Write out the stretch of lines below that begins at the line with "Rachid-ZZ (341, 2291)" and ends at the line with "Joël Rubinfeld, le blog de (357, 618)", including both, exactly as given and nothing more.

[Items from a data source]
⟨

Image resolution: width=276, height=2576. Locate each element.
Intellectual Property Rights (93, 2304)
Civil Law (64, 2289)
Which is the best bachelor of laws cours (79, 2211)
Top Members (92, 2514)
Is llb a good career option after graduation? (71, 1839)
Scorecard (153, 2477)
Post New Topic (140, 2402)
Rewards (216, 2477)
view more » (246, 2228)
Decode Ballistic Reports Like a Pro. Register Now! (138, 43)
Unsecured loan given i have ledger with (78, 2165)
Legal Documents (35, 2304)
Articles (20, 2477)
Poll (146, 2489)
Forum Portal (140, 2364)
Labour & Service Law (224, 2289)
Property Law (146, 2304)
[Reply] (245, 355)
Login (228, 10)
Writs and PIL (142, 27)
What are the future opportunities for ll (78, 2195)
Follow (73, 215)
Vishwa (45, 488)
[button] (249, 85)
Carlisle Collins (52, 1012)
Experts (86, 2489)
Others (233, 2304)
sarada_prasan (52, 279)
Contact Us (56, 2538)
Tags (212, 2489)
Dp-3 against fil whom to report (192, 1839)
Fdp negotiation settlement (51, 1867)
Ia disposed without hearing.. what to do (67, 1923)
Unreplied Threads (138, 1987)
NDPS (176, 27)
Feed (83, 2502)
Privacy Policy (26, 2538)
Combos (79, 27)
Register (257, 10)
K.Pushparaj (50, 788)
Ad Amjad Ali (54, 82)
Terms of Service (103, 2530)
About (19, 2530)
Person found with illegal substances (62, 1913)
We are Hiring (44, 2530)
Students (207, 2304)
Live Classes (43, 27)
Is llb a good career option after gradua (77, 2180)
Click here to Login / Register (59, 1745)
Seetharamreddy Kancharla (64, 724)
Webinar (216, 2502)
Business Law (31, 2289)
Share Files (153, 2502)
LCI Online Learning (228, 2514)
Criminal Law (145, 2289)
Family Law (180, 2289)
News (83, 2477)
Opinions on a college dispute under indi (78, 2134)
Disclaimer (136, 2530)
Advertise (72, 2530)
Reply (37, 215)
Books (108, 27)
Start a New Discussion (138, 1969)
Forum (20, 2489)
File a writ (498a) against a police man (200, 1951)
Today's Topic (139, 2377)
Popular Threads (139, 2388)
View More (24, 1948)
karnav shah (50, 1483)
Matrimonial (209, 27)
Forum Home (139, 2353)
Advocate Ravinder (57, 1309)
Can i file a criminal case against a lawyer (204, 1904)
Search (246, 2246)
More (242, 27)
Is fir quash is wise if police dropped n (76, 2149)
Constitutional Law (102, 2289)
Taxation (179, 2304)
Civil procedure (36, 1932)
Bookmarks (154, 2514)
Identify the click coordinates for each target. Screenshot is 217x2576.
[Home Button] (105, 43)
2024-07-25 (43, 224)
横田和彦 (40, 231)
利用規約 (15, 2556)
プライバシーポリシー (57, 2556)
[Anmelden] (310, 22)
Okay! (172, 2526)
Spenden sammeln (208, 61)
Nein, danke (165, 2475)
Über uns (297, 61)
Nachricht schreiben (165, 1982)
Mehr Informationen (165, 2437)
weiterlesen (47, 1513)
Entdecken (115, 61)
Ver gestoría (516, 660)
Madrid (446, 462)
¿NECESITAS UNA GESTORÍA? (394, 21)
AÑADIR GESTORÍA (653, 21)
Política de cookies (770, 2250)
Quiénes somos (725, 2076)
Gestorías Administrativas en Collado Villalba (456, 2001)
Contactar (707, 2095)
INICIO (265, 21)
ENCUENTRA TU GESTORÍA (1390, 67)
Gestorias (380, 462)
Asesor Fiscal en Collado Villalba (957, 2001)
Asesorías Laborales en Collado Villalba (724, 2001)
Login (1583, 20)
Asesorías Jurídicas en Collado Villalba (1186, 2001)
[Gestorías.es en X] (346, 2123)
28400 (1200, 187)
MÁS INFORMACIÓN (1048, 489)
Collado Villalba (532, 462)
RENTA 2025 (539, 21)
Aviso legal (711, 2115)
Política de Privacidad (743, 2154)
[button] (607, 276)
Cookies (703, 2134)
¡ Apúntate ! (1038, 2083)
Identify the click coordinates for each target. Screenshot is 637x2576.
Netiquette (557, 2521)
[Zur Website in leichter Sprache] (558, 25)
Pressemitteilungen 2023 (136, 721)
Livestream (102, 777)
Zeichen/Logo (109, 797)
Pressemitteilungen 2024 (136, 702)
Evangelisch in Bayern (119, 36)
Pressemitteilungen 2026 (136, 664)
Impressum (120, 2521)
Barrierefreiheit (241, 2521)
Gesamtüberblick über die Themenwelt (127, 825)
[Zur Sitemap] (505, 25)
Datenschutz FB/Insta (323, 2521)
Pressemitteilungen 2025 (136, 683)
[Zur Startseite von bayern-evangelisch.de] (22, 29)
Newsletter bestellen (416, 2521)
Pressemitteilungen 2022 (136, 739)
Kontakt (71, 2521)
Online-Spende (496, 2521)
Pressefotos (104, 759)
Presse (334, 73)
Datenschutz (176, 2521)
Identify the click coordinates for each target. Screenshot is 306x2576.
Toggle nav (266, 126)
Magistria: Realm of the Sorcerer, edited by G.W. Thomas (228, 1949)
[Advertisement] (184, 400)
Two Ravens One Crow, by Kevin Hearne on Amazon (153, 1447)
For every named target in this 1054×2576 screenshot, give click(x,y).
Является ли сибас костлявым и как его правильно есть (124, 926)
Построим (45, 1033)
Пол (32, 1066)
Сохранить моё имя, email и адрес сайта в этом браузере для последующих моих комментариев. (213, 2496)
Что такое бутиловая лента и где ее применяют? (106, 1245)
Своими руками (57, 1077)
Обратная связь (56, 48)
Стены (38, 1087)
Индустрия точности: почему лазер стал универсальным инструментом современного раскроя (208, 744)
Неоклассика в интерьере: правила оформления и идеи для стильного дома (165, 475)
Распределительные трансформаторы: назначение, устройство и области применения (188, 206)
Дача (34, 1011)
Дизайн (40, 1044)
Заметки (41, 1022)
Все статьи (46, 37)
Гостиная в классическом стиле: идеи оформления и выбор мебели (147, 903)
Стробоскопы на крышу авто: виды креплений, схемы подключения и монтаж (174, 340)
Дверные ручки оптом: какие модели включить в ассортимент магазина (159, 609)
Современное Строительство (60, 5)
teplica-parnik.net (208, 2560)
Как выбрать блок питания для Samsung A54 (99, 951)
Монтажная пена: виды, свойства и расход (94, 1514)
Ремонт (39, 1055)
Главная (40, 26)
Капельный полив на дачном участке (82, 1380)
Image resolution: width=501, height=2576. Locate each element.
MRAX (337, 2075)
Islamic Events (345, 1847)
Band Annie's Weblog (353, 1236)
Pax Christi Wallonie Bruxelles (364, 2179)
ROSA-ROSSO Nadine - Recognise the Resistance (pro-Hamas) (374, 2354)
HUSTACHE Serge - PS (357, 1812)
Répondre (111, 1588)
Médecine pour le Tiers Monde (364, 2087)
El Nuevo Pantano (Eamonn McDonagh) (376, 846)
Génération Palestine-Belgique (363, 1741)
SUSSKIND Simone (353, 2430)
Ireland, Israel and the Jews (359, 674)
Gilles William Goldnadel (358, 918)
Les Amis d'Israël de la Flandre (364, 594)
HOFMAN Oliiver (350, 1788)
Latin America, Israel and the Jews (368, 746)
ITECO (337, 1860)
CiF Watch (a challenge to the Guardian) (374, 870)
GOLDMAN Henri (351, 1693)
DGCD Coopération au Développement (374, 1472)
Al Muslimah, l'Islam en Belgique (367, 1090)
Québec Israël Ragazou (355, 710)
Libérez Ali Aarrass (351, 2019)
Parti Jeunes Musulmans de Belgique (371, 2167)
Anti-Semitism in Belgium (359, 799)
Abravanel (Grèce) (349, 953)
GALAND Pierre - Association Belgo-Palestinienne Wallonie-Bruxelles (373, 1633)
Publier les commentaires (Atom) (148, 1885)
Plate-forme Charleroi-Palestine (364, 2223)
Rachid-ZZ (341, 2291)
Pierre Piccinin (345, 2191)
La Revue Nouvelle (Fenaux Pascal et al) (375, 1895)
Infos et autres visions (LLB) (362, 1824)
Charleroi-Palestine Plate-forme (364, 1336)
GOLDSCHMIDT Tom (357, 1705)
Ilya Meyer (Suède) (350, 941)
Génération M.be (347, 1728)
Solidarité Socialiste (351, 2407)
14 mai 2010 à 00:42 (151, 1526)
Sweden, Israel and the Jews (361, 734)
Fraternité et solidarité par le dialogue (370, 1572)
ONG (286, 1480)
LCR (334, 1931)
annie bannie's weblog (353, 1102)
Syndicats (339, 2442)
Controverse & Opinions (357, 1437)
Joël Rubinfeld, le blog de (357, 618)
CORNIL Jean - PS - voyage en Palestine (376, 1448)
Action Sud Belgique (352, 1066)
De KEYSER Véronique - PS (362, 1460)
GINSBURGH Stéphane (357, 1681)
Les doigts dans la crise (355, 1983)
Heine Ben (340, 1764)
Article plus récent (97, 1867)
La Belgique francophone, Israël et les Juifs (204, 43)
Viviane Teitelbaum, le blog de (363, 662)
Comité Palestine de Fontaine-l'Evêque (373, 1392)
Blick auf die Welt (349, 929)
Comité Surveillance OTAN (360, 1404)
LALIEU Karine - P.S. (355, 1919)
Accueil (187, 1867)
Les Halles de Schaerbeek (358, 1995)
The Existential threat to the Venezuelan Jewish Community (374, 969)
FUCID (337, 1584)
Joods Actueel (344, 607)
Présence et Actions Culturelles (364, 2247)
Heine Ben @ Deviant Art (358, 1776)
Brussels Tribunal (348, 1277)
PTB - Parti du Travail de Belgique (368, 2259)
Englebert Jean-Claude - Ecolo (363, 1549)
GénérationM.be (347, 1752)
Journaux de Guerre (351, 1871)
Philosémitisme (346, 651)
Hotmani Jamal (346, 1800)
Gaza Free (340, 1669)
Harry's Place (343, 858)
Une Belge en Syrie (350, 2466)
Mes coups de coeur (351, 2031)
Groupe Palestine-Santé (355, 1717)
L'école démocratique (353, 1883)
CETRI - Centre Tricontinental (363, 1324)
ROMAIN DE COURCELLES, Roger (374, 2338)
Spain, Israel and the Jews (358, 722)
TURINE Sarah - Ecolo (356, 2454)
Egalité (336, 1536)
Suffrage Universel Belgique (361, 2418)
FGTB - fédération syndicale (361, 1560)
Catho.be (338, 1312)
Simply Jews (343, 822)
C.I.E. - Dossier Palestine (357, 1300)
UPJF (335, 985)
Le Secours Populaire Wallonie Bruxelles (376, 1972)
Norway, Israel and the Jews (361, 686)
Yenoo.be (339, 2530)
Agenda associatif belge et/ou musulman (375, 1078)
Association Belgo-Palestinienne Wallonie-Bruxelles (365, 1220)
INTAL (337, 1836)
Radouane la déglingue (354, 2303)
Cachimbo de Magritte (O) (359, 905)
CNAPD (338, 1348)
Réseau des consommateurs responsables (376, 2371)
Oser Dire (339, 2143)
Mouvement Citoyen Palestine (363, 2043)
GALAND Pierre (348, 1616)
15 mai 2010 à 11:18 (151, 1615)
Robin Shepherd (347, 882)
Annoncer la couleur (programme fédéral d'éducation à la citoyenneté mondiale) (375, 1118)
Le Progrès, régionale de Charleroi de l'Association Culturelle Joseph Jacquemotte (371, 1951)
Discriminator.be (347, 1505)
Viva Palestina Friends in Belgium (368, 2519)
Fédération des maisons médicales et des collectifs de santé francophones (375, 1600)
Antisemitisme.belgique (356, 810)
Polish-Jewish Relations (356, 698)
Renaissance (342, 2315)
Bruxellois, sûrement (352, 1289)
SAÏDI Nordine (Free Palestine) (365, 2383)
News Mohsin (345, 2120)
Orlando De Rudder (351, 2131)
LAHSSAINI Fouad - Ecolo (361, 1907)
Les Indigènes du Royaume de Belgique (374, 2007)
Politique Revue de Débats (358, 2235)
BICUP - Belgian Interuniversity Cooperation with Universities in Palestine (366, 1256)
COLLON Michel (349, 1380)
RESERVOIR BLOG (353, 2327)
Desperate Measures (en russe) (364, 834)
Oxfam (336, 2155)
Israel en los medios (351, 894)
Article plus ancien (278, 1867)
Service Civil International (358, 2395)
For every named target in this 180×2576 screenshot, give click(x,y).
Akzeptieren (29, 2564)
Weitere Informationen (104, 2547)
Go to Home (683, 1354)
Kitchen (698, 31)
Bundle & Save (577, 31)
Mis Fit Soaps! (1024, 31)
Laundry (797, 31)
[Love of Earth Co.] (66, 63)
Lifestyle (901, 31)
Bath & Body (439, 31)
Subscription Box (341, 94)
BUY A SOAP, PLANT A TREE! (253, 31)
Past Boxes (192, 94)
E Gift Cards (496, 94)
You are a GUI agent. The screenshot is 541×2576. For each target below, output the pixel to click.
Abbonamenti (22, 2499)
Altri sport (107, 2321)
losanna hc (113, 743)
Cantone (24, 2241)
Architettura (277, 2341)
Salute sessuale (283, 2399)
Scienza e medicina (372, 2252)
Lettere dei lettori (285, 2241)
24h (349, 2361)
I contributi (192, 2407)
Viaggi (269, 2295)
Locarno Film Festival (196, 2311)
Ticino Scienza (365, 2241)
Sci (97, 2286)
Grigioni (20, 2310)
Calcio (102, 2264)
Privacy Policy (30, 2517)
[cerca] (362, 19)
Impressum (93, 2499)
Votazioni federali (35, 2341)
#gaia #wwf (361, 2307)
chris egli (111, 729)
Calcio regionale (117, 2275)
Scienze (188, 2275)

⟩

REPLY TO THE TASK »
Rachid-ZZ (341, 2291)
Pierre Piccinin (345, 2191)
La Revue Nouvelle (Fenaux Pascal et al) (375, 1895)
Infos et autres visions (LLB) (362, 1824)
Charleroi-Palestine Plate-forme (364, 1336)
GOLDSCHMIDT Tom (357, 1705)
Ilya Meyer (Suède) (350, 941)
Génération M.be (347, 1728)
Solidarité Socialiste (351, 2407)
14 mai 2010 à 00:42 (151, 1526)
Sweden, Israel and the Jews (361, 734)
Fraternité et solidarité par le dialogue (370, 1572)
ONG (286, 1480)
LCR (334, 1931)
annie bannie's weblog (353, 1102)
Syndicats (339, 2442)
Controverse & Opinions (357, 1437)
Joël Rubinfeld, le blog de (357, 618)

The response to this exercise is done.